> Exercise instructions:
Retype, word for word, every line of the records below starting at the one that contains "Illustrate Digital (579, 2507)" and ending at the one that contains "Subscribe (563, 2546)"; include both of those lines and nothing more.

(Records from a data collection)

|---|

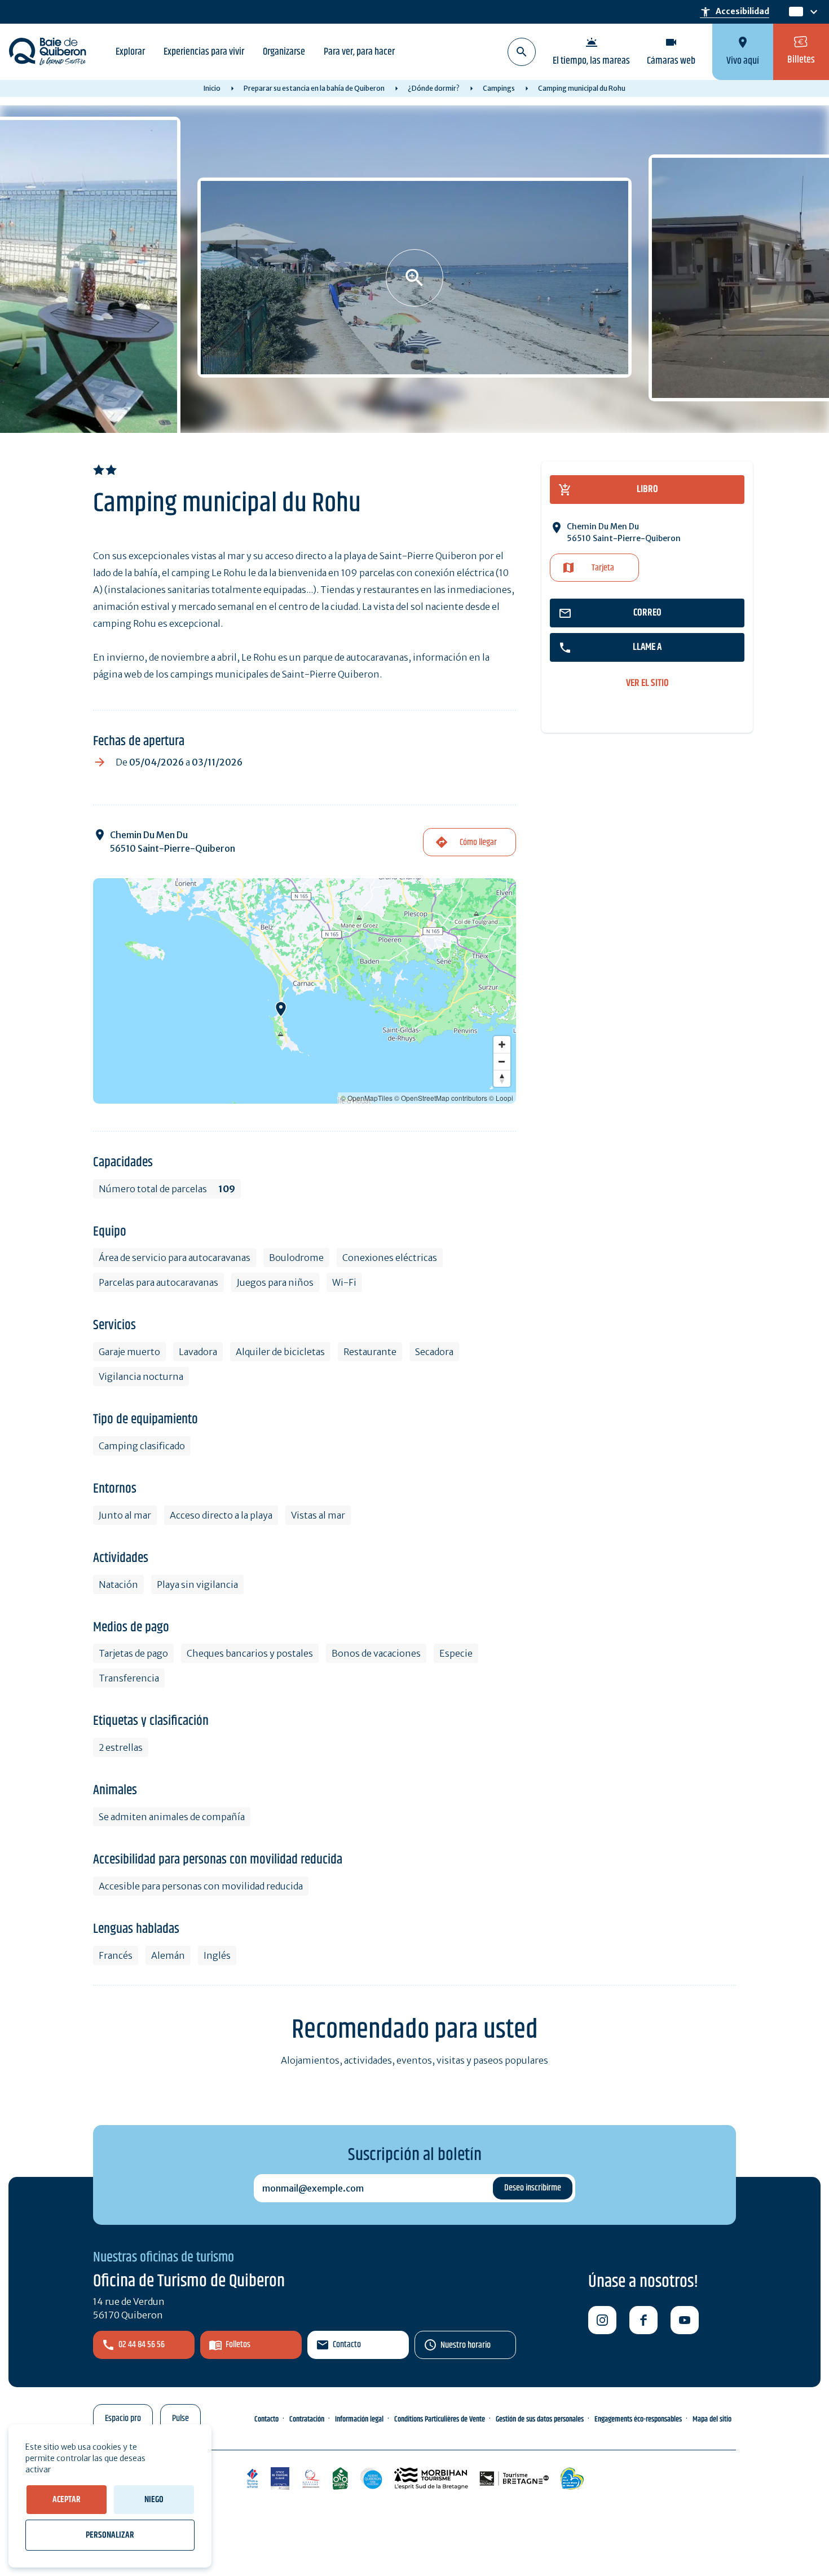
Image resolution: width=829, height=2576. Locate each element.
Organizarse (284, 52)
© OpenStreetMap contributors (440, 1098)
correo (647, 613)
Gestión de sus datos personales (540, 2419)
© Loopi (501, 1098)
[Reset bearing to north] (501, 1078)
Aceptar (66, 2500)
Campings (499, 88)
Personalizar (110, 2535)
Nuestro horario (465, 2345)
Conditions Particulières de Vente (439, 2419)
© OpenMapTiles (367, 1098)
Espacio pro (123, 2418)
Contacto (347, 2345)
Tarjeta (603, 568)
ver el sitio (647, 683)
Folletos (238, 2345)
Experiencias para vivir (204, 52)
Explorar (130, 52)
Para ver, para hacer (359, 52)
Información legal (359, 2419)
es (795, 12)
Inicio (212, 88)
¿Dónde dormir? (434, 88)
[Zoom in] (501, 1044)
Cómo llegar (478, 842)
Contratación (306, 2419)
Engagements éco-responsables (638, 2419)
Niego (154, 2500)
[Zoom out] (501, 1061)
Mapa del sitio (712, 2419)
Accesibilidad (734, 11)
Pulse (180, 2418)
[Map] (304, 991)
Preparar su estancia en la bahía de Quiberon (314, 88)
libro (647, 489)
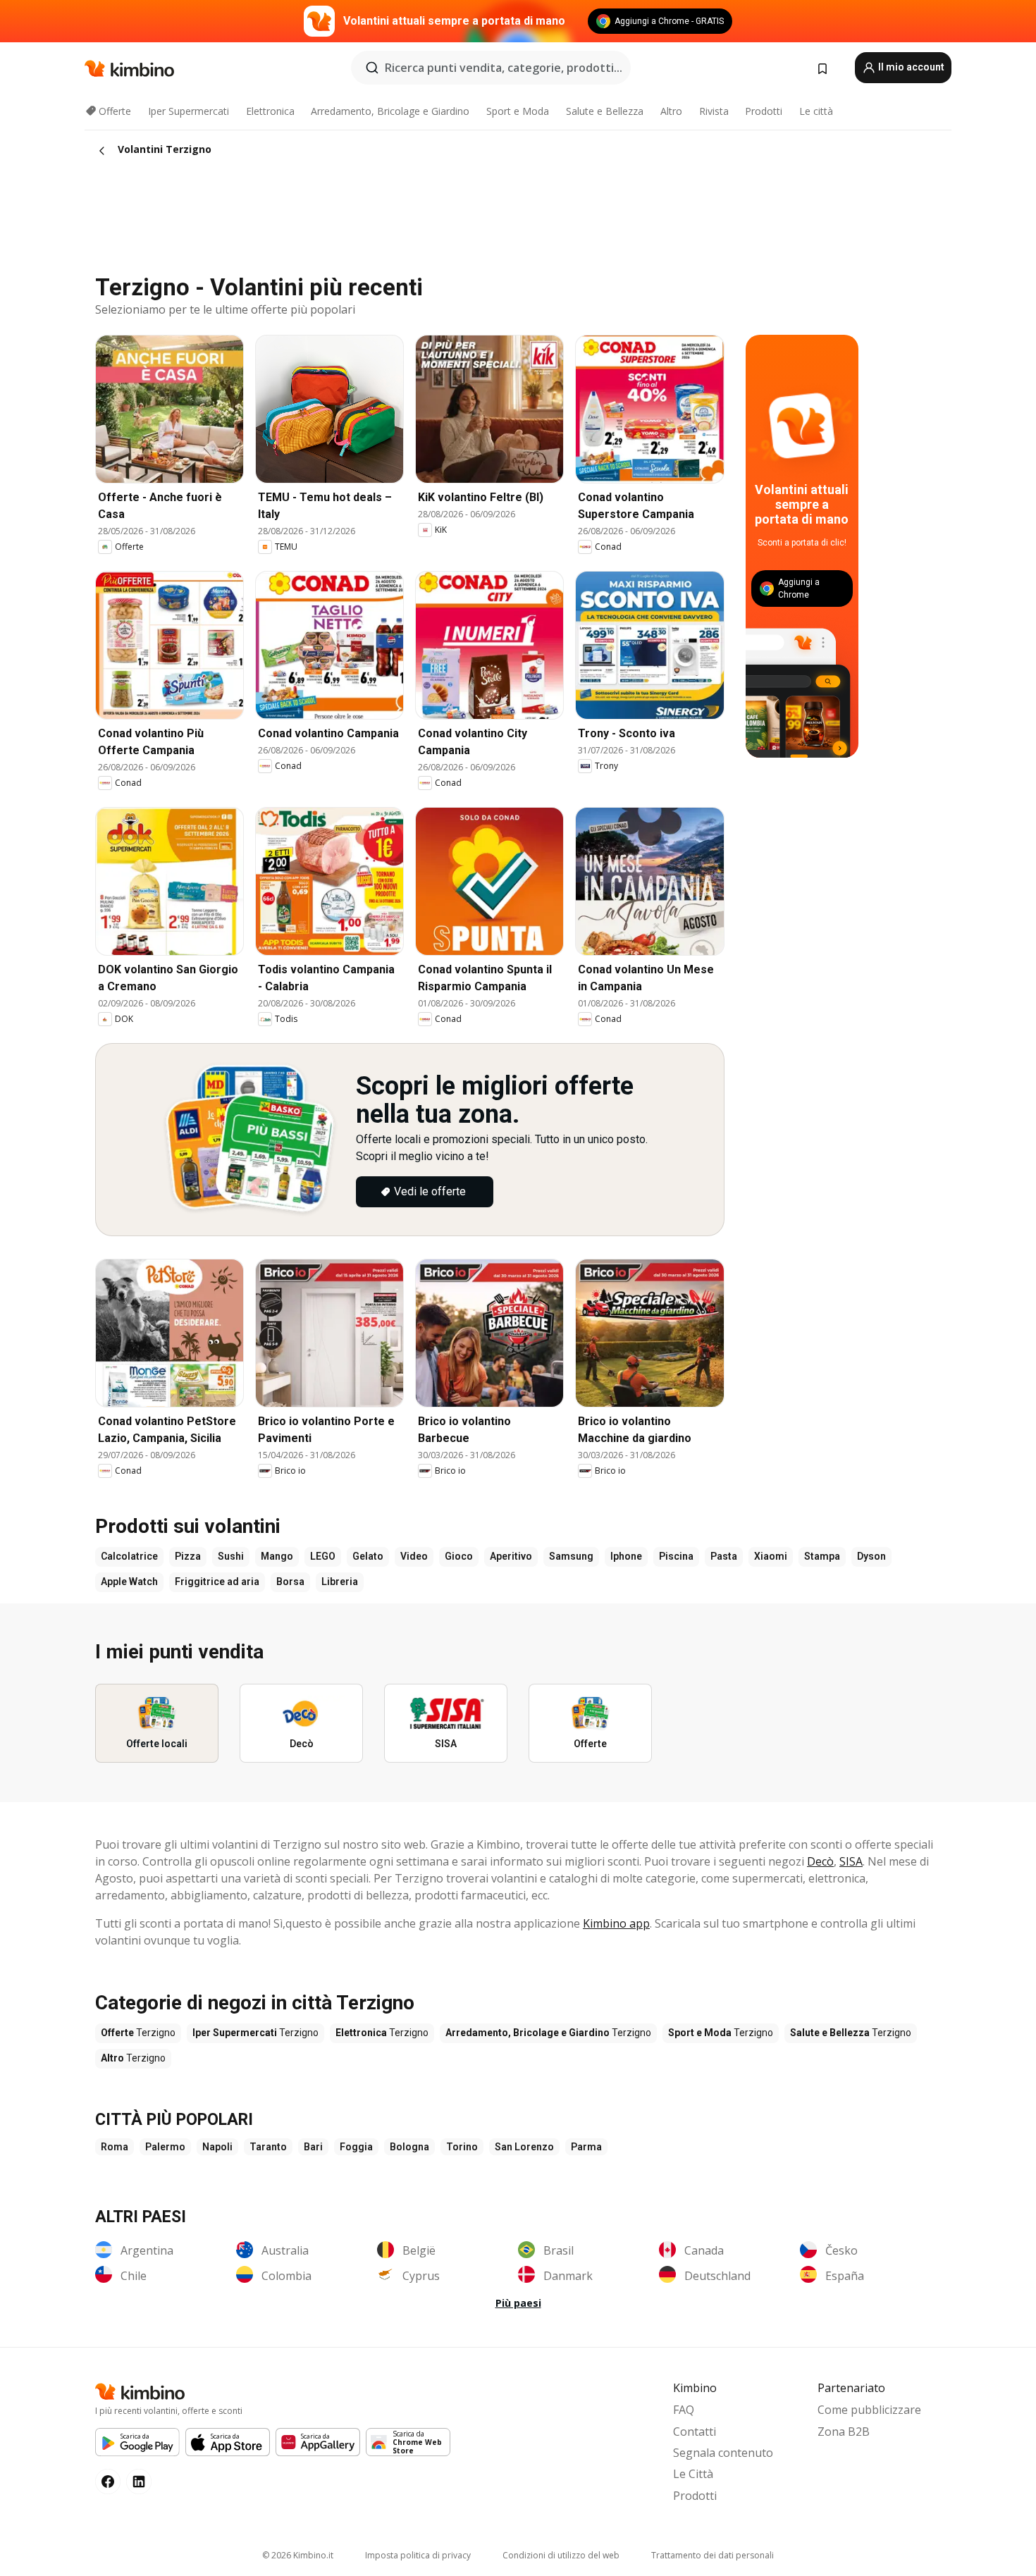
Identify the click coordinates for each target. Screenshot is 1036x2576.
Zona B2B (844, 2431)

|---|

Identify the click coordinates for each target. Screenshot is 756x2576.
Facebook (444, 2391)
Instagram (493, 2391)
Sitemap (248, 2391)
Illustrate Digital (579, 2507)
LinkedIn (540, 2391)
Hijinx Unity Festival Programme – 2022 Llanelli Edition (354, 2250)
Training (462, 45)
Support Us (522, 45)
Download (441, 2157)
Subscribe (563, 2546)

|---|

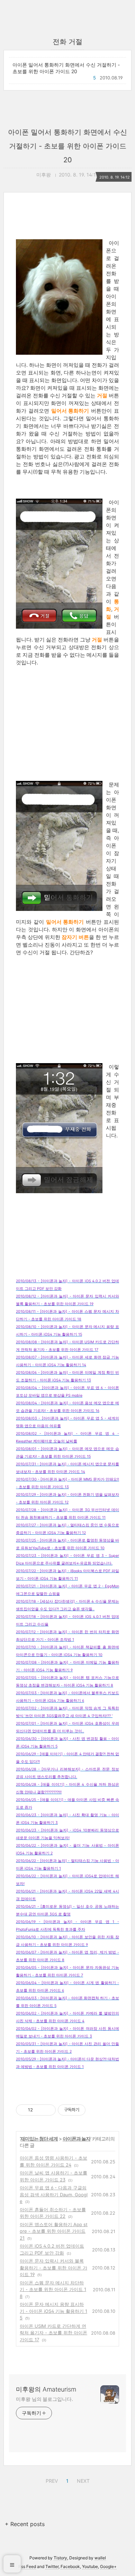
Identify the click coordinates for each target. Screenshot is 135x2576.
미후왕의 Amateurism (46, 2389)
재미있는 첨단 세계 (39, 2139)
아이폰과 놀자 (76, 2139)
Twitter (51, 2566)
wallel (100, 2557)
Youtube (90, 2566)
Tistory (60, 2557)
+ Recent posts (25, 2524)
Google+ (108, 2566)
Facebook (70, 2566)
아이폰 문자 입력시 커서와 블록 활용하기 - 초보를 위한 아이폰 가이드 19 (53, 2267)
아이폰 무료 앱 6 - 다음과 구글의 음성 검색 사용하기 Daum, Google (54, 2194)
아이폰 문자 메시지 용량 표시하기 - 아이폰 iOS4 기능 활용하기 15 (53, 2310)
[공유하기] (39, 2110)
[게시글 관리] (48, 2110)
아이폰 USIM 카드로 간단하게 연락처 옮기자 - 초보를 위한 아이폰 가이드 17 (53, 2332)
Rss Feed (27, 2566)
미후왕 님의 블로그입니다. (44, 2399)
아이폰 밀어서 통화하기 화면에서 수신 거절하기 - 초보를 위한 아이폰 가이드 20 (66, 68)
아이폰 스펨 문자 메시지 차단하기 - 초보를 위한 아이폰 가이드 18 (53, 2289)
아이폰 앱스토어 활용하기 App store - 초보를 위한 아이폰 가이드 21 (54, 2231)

|---|

> Exercise answer:
Illustrate Digital (579, 2507)
LinkedIn (540, 2391)
Hijinx Unity Festival Programme – 2022 Llanelli Edition (354, 2250)
Training (462, 45)
Support Us (522, 45)
Download (441, 2157)
Subscribe (563, 2546)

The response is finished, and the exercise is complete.